Tuesday, June 1, 2010

Class rank splits hairs, hurts many

Editorial by Kevin Griffin


An admissions office at a prestigious university receives an application from a high school senior. The student has an impressive course schedule, challenges herself in school, and participates in sports and other extracurriculars. The only problem: she is ranked 138th out of 250. How could the proud school even consider her?...

Rank hasn’t always been part of transcripts, but it has became prevalent as college admissions has become more competitive, according to Mr. Attubato. Principal Larkin thinks people just like to see rankings; teams are ranked, businesses are ranked, so why not students? Rank also is seen as a way to offset differences in difficulty and curriculum from school to school. A 3.5 GPA at an easier school doesn’t mean as much as a 3.5 at a tougher school. Rank is seen as the great equalizer.

But is it equalizing, or distorting? If students at a school tend to have low GPAs because they are weak students, rank will misleadingly inflate the transcripts of the top performers. If GPAs cluster high because students are strong, rank will artificially depress a lot of transcripts. This has happened recently at BHS. With so many seniors working harder this year, pushing for college, some saw their GPA rise and their rank plummet.

To offset this black-and-white evaluation system, some schools are adopting a new type of class-rank that tries to be more fair by being less exact. Schools such as Lexington, Concord Carlisle, Winchester, and Belmont are using a GPA “profile” instead of a basic class-rank. The profile groups close-ranking students together, much like MCAS scoring. Students ranked 1 through 10 will be in the top percentile, for example.

Mr. Larkin and Mr. Attubato say they’d like to see BHS move to GPA profiles instead of rank. Attubato’s main reasoning is that the guidance department “doesn’t want to put their students at a disadvantage.” The only problem is that class rank has been a mainstay on BHS transcripts for 30 to 40 years and not having it would involve “a big philosophical change,” Attubato says.
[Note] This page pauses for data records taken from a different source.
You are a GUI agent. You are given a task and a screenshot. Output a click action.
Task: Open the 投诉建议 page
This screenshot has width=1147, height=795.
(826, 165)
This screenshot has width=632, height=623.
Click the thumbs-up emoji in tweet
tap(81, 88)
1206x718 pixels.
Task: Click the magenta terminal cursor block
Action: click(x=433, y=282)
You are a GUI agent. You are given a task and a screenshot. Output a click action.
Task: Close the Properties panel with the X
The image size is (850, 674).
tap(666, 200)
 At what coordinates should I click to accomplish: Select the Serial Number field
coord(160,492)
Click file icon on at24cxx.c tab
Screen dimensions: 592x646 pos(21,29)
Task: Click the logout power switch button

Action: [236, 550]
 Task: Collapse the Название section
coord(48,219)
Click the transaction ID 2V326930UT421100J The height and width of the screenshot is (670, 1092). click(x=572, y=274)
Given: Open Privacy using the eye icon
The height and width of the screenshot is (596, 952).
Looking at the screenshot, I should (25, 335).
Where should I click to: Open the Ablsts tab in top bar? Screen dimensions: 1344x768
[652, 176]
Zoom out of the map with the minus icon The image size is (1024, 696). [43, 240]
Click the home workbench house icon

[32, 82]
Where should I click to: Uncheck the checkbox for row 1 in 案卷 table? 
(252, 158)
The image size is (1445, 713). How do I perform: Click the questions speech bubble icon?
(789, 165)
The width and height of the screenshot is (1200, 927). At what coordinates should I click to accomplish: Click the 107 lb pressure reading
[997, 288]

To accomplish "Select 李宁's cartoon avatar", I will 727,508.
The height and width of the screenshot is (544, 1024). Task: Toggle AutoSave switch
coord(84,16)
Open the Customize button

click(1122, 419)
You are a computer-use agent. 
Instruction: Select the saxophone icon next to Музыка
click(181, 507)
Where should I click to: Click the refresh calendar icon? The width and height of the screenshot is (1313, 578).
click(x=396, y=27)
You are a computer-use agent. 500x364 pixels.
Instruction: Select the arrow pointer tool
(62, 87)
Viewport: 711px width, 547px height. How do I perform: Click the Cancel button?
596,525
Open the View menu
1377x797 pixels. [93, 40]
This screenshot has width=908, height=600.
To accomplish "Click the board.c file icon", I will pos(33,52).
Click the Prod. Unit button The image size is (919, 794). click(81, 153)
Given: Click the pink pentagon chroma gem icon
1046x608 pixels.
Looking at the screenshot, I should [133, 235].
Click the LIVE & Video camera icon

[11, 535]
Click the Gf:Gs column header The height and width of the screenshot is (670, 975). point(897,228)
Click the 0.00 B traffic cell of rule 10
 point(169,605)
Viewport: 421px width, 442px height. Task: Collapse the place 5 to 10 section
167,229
Switching to GPA profiles would take “bringing together faculty, students, parents, the school committee, and college feedback.”

Larkin thinks the change would help mitigate the differences in rank due to differences in teachers’ grading styles. “I could take freshman English with teacher A and freshman English with teacher B and it could be completely different,” he says.

But students who defend class rank say the difference between difficult and easy teachers doesn’t make rank, or GPA, meaningless.

“Part of a measure of a student’s academic quality is his or her ability to adapt to a difficult teacher or greater workload,” says fourth-ranked Kevin Parker.

While this is a fair argument, class rank overall seems to do more harm than good. Sure, students like Kevin might benefit from having an impressive number next to their name. But do they really need it? With a high GPA and strong resume, they don’t need a ranking to prove themselves any more.

For students further down the ranking, meanwhile, the number can be a real hindrance – and an unfair one in a school of strong students, where many are forced down the order by fractions of points. Here at BHS, the difference between the student ranked number 60 and the student number 30 is just 0.2 grade points – a 3.6 vs. a 3.4.

The bottom line is that class rank is just one more number that skews the picture of a student’s true skills. BHS should either drop class rank altogether or at least take the cue of surrounding towns and use GPA percentiles instead.

1 comment:

  1. I think the rank profiles is a great idea! Mr. Larkin is right: the profiles would definitely help mitigate the differences between easy and hard teachers. Plus, i think the profiles will be a welcome change to students not only in the lower rank profiles but those at the top as well because it will ease the competition between most students in the top 10% (such as me).